Em ambas as hipóteses, há o resguardo não só dos interesses e direitos próprios, mas principalmente os de todos os demais terceiros interessados, adquirentes de unidades habitacionais de tal empreendimento. É evidente que, não fosse a conduta da nova empresa, os maiores lesados e prejudicados seriam os próprios compradores, que teriam não só que arcar com o ônus do valor já investido, como certamente não usufruiriam do imóvel.
Há que se considerar, ainda, que o atraso neste período se deu por conta da natural reestruturação do negócio, que envolve a apresentação e o planejamento de novo projeto, bem como depende de circunstâncias alheias, como, por exemplo, o fluxo administrativo de órgãos públicos.

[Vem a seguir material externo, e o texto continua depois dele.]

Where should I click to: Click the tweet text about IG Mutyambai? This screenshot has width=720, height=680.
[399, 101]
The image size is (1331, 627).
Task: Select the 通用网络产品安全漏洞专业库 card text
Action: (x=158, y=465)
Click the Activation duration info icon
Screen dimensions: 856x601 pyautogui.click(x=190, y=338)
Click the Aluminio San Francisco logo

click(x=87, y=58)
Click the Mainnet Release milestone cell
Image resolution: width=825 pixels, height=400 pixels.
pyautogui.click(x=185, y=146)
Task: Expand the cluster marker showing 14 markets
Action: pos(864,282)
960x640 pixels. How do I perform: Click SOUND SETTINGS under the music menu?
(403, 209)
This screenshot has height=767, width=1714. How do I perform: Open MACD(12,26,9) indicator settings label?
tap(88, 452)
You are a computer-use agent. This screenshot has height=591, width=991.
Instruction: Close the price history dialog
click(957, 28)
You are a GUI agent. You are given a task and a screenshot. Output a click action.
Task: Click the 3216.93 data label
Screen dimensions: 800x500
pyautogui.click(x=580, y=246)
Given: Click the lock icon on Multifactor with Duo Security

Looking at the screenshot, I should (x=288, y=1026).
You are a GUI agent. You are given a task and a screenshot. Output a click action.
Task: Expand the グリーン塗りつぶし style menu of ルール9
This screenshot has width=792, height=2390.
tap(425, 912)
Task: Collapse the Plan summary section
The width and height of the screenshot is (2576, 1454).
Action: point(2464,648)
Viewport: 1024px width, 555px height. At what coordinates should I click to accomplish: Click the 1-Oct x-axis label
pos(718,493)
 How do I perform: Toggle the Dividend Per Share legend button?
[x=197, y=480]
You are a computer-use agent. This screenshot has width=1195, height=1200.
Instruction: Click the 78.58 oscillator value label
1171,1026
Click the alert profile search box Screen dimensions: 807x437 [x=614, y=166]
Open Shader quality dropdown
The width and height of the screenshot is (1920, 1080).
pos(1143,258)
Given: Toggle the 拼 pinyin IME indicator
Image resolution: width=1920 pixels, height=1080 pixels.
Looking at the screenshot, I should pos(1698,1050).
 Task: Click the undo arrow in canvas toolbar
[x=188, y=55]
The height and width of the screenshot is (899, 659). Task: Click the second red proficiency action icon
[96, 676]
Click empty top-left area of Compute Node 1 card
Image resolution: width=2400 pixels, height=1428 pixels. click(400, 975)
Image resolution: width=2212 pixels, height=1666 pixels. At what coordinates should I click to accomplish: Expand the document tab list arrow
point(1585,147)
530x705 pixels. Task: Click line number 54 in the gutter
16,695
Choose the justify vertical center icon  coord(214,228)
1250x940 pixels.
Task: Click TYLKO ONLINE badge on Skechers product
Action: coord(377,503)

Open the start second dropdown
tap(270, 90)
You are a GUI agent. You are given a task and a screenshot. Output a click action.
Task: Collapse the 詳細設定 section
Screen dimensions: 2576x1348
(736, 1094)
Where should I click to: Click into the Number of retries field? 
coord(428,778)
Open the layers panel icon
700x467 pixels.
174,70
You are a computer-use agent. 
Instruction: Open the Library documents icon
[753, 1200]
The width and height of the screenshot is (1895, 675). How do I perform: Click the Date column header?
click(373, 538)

-> Portanto, deve ser reconhecida a aplicação da correção monetária ainda que haja atraso na entrega das chaves, tendo em vista sua finalidade de recomposição do poder aquisitivo do valor da moeda. Ainda, é possível defender, para casos peculiares como os descritos acima, a aplicação do índice previamente contratado (INCC, por exemplo) como índice de correção monetária, inclusive durante o período em que houve o atraso na entrega das chaves, mormente porque a conduta da nova incorporadora diminuiu sobremaneira o prejuízo que seria arcado pelos compradores, que sequer usufruiriam do imóvel. O que se não permite é a cobrança do INCC após a entrega das chaves.